The implementation of the annual leave improvements would, we estimate, require
an additional 40 staff for an average sized hospital to accommodate this. There
was also concern that the service would not be able to be maintained, as people
would not work unsocial hours, if they were not gaining additional remuneration
for doing so.
UNISON believes
this issue must be addressed
- Capacity
Work
in the Early Implementer sites has not yet been able to be fully completed. This
gives cause for concern that there is not the capacity in the service to implement
the new system in the time allowed and with the resources so far allocated.
UNISON
believes this issue must also be addressed.
- Financial
Envelope
The Financial
Envelope that is needed to implement Agenda for Change has to be clarified.
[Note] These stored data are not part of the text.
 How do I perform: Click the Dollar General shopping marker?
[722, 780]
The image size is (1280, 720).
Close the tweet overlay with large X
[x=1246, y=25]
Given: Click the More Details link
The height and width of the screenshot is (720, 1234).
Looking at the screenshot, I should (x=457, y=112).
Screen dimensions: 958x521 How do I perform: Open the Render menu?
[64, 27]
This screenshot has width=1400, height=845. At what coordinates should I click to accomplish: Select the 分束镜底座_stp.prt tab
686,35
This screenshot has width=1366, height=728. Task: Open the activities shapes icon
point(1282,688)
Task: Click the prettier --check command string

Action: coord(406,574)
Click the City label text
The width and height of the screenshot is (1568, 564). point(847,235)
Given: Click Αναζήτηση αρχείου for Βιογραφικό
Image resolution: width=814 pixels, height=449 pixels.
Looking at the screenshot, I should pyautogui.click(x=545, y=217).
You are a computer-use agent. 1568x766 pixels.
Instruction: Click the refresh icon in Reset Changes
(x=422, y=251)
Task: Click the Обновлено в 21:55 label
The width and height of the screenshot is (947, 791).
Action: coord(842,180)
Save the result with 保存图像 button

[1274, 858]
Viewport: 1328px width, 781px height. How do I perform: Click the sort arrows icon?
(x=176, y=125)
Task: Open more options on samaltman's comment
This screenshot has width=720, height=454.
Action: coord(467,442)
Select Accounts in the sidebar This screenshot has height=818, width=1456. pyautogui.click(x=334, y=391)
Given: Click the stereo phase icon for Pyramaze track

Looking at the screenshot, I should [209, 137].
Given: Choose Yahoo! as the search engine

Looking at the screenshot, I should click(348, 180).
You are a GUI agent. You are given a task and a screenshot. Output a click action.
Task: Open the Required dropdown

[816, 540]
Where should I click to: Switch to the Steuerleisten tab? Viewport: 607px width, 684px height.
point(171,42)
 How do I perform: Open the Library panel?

Does
the 5.5% increase include this year's pay rise of 3.3%? If so, does this mean
there is less than 2.2% to implement this new scheme and has this money been identified
and ring-fenced?
UNISON believes
this is a major issue and must be addressed
- Pensions
Discussions
are currently ongoing on new pension arrangements, however, it is feared that
given the age profile of the workforce, having a large proportion of the workforce
sitting on protection and mark-time arrangements would be seriously detrimental
to their pension arrangements.
UNISON
believes this must be taken into account in the discussions around Protections
- Consultation/Communications
It is UNISON's experience that a great proportion of the workforce
still has very little knowledge of the potential impact of Agenda for Change on
them. We feel that more information needs to be given to employees so that they
can become fully involved in the process.
UNISON
proposes that the communications strategy should be revisited.
CONCLUSION
Pay
Modernisation is central to the Government's strategy for the National Health
Service. The Pay Modernisation "stool" has three legs - the Consultants'
Contract, the GMS Contract and Agenda for Change. It would be hard to accept Government
Ministers' often repeated words about now much they value all NHS
staff, if the only agreement that needed to build in protection, was Agenda for
Change
UNISON Scotland is fully supportive
of Agenda for Change. However the proposals as they stand are not acceptable to
our members. We fervently believe that the current Agenda for Change proposals
will adversely affect delivery of high quality services to patients and will have
a detrimental effect on the pay and conditions of too many of our members.